Provided passage:
=-=-=-=-=
The appeals arose from orders of the Adjudicating Authority dismissing applications filed by the Financial Creditor under Section 7 of the Insolvency and Bankruptcy Code, 2016, against the Corporate Guarantors of the Corporate Debtor on the ground of limitation. The record disclosed that credit facilities had been extended to the Corporate Debtor, whose account was classified as a non-performing asset, followed by restructuring arrangements which were not adhered to. The Corporate Debtor had thereafter executed a revival letter acknowledging its liability and had made periodic part-payments, with the last payment being made in August 2018. The Corporate Debtor was subsequently admitted into the corporate insolvency resolution process on a Section 7 application, while parallel applications against certain Corporate Guarantors were rejected as time-barred.
=-=-=-=-=
Dataset entries:
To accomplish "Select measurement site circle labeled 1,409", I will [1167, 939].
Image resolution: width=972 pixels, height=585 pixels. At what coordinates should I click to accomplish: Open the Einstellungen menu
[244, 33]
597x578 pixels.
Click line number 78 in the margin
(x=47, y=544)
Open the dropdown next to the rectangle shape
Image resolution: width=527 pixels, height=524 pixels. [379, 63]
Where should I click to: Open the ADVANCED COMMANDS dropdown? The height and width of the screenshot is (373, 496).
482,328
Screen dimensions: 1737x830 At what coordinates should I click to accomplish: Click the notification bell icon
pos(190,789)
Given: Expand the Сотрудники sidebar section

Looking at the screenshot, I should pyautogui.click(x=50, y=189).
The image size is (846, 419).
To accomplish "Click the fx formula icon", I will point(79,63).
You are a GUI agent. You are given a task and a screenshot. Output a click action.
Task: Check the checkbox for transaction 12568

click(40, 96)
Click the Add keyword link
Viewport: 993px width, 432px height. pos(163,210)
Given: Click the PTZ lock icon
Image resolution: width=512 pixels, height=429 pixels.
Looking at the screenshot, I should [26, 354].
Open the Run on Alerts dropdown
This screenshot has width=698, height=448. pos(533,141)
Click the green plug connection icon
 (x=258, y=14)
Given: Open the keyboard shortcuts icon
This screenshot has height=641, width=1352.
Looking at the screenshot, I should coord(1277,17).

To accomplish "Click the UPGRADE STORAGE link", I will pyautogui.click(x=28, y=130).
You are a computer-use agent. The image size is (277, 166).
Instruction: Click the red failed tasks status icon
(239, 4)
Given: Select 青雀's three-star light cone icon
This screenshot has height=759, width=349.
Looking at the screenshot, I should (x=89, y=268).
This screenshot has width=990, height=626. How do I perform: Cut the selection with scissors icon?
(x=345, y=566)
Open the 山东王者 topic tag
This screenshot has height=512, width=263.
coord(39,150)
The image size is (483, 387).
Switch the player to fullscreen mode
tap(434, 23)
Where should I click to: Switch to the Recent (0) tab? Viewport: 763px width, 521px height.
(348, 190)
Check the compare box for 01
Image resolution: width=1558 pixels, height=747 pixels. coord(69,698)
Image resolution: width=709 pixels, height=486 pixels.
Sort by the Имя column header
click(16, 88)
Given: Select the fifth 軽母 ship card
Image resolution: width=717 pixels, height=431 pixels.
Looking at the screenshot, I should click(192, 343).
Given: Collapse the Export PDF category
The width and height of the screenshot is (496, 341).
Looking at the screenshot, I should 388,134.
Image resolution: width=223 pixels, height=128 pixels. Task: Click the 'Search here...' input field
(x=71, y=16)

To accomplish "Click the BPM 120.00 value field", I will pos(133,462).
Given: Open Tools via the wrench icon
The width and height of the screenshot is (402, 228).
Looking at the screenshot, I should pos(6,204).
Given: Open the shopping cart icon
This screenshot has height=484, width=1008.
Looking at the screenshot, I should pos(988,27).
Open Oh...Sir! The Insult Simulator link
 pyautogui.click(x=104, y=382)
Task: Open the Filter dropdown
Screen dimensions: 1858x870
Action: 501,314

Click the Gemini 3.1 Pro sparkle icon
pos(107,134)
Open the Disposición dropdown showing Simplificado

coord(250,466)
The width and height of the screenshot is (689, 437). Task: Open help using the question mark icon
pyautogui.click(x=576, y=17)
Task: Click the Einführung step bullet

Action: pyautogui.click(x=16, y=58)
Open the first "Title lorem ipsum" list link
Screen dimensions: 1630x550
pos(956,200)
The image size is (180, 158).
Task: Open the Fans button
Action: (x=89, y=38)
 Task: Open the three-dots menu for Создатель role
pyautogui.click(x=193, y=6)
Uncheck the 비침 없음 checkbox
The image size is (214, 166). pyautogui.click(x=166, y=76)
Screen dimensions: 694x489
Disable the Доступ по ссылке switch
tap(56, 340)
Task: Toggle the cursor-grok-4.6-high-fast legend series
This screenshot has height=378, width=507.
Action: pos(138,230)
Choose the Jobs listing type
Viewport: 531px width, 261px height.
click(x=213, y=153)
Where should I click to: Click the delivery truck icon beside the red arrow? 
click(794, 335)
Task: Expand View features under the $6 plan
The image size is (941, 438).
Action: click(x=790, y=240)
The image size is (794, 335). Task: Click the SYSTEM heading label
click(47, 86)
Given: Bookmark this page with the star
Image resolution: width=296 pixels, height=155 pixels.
=-=-=-=-=
Required work:
**a)** In the passage about the insolvency appeals, when did the Corporate Debtor make its last part-payment?
**b)** Continue the passage about the insolvency appeals from its last sentence, writing a few more sentences in the same register.
These rows are unrelated to the passage about the insolvency appeals.

Answers to the problems:
**a)** August 2018.

**b)**
Upon examining the record, the Appellate Tribunal noted that acknowledgements of debt had been made by the Corporate Debtor through revival letters, continued part-payments, and disclosures in audited balance sheets for successive financial years. Placing reliance on Section 18 of the Limitation Act, 1963, and the law laid down by the Hon’ble Supreme Court in Laxmi Pat Surana v. Union Bank of India and Another, REEDLAW 2021 SC 03571, it was reiterated that acknowledgment of liability by the principal borrower within the subsisting period of limitation would extend limitation and would equally bind the guarantor, whose liability is co-extensive under Section 128 of the Indian Contract Act, unless the contract provides otherwise.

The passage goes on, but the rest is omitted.